***** DATASET RECORDS

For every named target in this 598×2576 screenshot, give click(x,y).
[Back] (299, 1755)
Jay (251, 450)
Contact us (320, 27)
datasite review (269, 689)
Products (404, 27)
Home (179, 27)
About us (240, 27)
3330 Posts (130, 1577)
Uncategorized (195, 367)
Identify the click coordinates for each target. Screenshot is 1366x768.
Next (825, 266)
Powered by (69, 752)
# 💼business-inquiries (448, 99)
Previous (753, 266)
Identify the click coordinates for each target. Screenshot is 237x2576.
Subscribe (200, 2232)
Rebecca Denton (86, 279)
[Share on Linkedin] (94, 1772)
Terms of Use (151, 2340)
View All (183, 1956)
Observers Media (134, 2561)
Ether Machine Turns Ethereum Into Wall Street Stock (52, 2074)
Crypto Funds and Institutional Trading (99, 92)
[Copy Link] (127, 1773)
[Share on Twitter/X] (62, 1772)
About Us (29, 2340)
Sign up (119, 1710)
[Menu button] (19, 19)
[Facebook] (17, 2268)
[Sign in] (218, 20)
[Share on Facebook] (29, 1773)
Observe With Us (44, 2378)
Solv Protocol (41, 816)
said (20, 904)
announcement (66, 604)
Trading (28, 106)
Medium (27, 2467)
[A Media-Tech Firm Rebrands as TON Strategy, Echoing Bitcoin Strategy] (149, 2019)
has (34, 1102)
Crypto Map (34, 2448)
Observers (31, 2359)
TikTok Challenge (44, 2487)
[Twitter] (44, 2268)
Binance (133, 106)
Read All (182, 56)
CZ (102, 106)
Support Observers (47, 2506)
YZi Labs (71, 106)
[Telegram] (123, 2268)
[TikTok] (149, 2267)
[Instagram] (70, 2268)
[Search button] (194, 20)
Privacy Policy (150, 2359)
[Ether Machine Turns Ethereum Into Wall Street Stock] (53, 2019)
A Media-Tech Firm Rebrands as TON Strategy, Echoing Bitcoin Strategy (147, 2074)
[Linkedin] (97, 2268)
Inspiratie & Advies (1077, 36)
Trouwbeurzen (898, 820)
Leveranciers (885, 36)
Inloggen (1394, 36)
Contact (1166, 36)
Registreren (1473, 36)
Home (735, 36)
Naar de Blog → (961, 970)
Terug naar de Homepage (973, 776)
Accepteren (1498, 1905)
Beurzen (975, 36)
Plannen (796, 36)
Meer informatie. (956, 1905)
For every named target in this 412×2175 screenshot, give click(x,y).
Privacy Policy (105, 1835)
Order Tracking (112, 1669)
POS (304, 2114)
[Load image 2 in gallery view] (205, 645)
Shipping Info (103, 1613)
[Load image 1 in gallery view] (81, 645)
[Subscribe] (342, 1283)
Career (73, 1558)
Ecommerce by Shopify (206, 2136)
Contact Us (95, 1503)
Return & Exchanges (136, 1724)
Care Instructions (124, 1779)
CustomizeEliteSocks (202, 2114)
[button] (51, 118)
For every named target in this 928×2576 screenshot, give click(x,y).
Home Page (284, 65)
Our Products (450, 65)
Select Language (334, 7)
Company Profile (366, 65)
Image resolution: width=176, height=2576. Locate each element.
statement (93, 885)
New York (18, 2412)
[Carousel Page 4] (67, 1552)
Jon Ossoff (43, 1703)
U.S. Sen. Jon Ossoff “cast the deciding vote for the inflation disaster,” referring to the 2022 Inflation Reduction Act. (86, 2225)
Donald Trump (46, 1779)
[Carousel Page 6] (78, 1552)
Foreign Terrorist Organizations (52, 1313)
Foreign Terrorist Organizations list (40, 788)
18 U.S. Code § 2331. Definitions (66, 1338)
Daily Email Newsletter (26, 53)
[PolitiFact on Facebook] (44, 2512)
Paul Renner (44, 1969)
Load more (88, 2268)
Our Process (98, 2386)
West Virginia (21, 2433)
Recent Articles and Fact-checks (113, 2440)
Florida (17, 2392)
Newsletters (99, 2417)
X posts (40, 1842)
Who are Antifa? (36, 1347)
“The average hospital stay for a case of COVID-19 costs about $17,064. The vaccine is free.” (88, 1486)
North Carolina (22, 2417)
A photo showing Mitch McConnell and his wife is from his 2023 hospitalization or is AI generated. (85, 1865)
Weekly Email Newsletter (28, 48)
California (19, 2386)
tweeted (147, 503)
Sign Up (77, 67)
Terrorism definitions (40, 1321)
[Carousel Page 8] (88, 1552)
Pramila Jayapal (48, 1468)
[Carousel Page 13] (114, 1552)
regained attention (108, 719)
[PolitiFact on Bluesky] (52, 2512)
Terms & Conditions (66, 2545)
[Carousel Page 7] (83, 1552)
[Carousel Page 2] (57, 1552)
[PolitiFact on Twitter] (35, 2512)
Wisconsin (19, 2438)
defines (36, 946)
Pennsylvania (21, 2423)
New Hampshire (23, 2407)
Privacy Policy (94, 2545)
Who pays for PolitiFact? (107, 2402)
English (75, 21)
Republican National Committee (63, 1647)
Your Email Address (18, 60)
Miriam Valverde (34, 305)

**********

WHAT IS REQUIRED: When a line of the records holds the word "Machine", copy that line.

WRITTEN ANSWER:
Ether Machine Turns Ethereum Into Wall Street Stock (52, 2074)
[Ether Machine Turns Ethereum Into Wall Street Stock] (53, 2019)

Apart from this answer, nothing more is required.